In Part 1 of One Chance to Get It Right, we reviewed the seven categories of buyers and how buyers assess targets in the context of return on investment (ROI). In this part 2, we review how to value a business, the importance of recasting numbers and, finally, the deal structure.

Calculating Value

The most common method of calculating value is by taking a multiple of EBITDA to calculate enterprise value. However, this is only one method available which can serve as a rule of thumb valuation. The fact is that valuations vary greatly from business to business and rules of thumb should only be used as guidelines. The true value of a business lies in the future potential as determined by the specific buyer. Another rule of thumb method is to compute the book value of the business. This is usually done by adding retained earnings, paid-in capital, common stock and shareholder loans. However, book value multiples are seldom used in computing the value of a business because the buyer will be dependent on the earnings capacity of the business to earn a living, pay back debt and, ultimately, generate an acceptable level of return.
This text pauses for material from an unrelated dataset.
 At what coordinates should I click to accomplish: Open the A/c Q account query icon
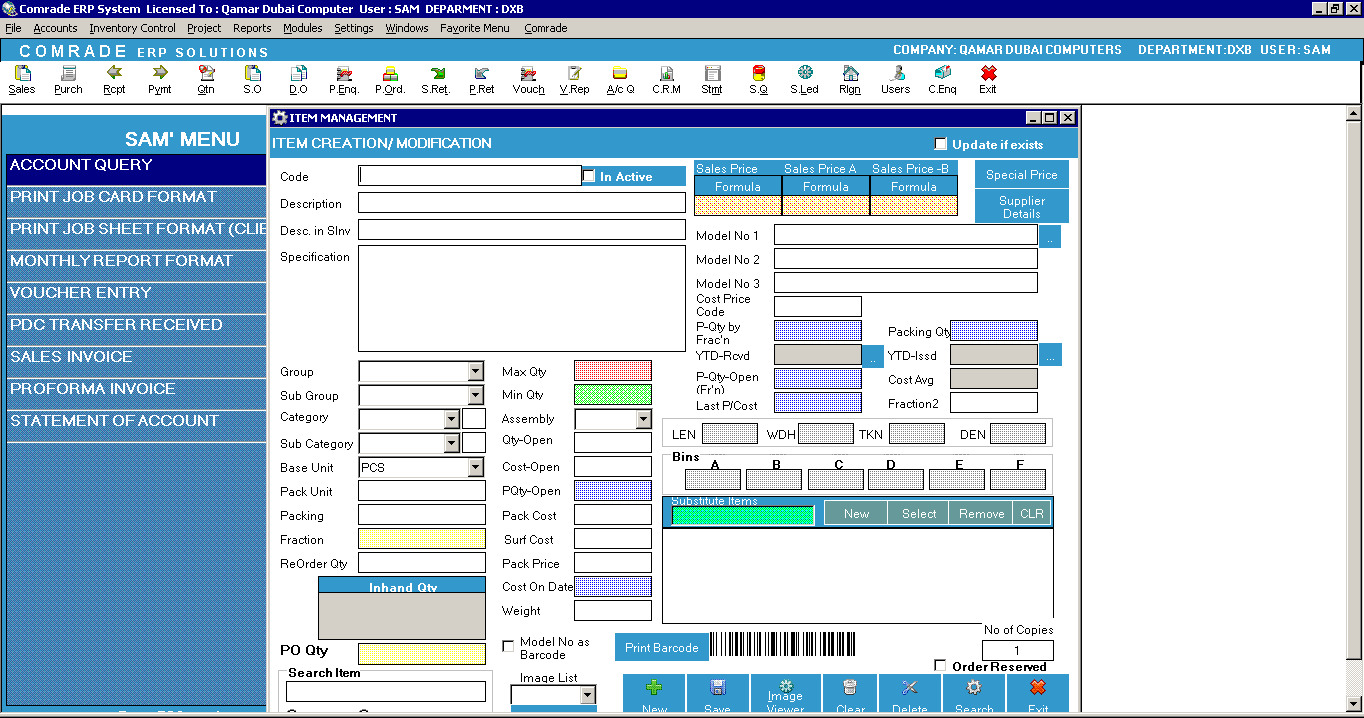tap(620, 80)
There are a number of different financial earnings metrics that can be used to value a business. The five most commonly used are:
  • Shareholder discretionary earnings;
  • Adjusted earnings before interest and taxes (EBIT);
  • Net income before tax;
  • Net income after tax; and
  • Earnings before interest, taxes, depreciation and amortization (EBITDA).

The Importance of Recasting

The historical financial statements alone seldom portray the true financial picture of a business. It is virtually impossible to value a privately held company without careful analysis and recasting to determine the true level of profits.
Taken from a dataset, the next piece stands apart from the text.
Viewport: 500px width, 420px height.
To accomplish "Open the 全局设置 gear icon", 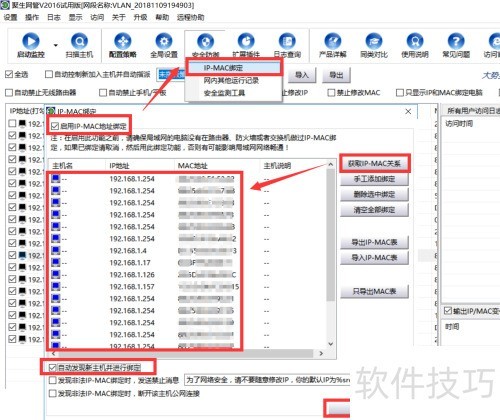I will 164,41.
Recasting is the process of adjusting for the "extra" expenses that are typically run through a private company that is closely held. These expenses reduce the tax liability of the owner(s), but they understate the earnings power of the business. It is up to the seller to provide potential buyers the detail on these expenses.
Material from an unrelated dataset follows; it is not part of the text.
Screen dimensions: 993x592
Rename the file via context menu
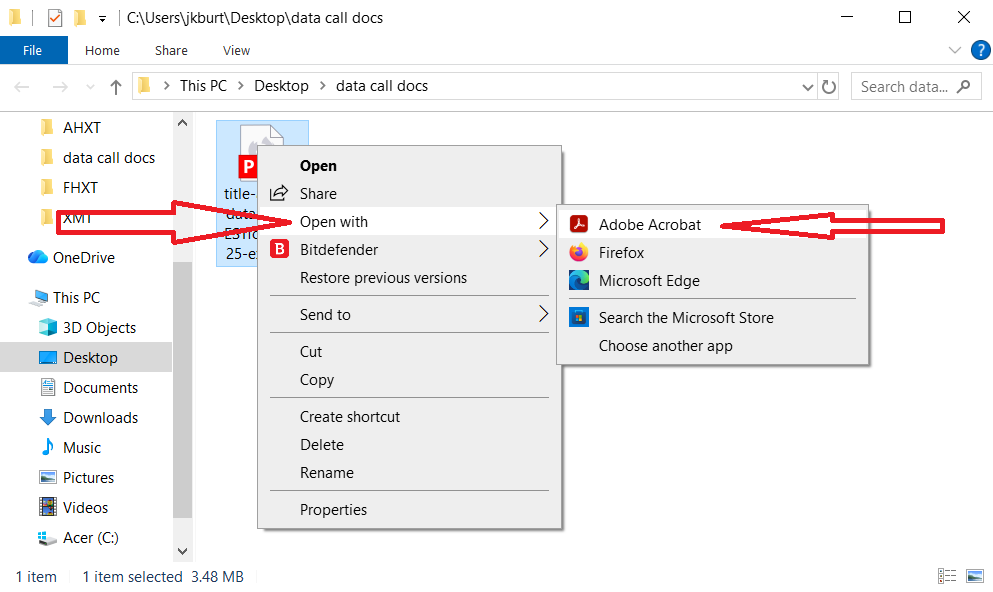(x=326, y=472)

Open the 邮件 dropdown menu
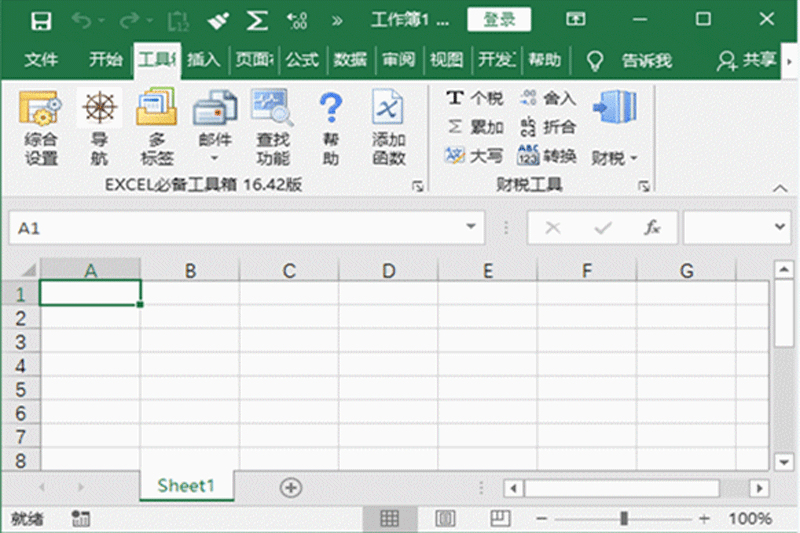(214, 157)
Here is an example of some of these expenses. The income statement of an engraving business shows pre-tax net profit of $100,000 for a given year. However, the following is included in the expenses:

  • A $30,000 salary for a family member who works part-time and could be replaced by another part-time employee earning $10,000 per year;
  • $15,000 per year for the owner's leased vehicle;
  • $30,000 in an overly conservative inventory write-down; and
  • $8,000 per year in country club dues.
These extra expenses could have a substantial impact on the potential valuation of the business. These are all expenses that should be "adjusted out" to recast the income statement in order to maximize the reported earnings power of the business. In general, some of the most common expenses include:
  • Excessive owner compensation;
  • Family compensation to a spouse, siblings or children;
  • Owner expenses such as vehicles;
  • Owner perks such as club dues and travel;
  • Accelerated depreciation or amortization;
  • Use of nonconforming accounting principles;
  • Conservative inventory write-downs;
  • Unusual expenses such as legal expenses associated with a lawsuit;
  • Excessive maintenance that appears in one year;
  • New product or division start-up costs;
  • Capital items expenses (such as a new computer system) that could be depreciated;
  • "Toys" such as boats, airplanes and hunting camps; and
  • Charitable donations.

Deal Structure

The structure of the deal is often more important than the actual purchase price of the business. For instance, if it is important for you to cash all the way out now, you may take considerably less for a cash offer than another offer that requires owner financing. In fact, there are numerous ways for you to get paid in the sale of your business. Some of these ways include:
  • Cash - the most certain way to collect the entire sales price, but has some immediate tax consequences;
  • Secured notes - the seller is paid over time out of the cash flow from the business, and has the right to foreclose as a secondary repayment source if the buyer defaults;
  • Unsecured notes - riskier than secured notes and limited secondary repayment source if the buyer defaults;
  • Shares in the purchasing company - typically only included as part of the package when selling to a public company or a private company that can substantiate its internal valuation;
  • Consulting agreement - seller is required to stay involved for a fairly short period of time (usually six months to two years) in exchange for a lower purchase price;
  • Employment contract - seller is required to stay involved on a longer-term basis (usually three to five years) to help transition to the new owner;
  • Leases on assets retained by the seller - the most common leases are with real estate or equipment. If you agree to this, you should require the buyer to sign a long-term lease (five years or more);
  • Non-compete agreement - the seller receives payments over a period of time (usually three to five years) in consideration for agreeing not to open a competing shop down the street;
  • Royalty program - the seller receives part of the sales price based on future sales generated by the business; and
  • Earnout - the seller receives part of the sales price based on future earnings generated by the business. This can be problematic if profits decline after the sale.

Don't Fail to Plan

Business owners never plan to fail, but they do sometimes fail to plan, giving the buyer an added advantage. Be prepared for a process that will require a great deal of time and effort that should pay off in maximizing the purchase price of your business in the long run.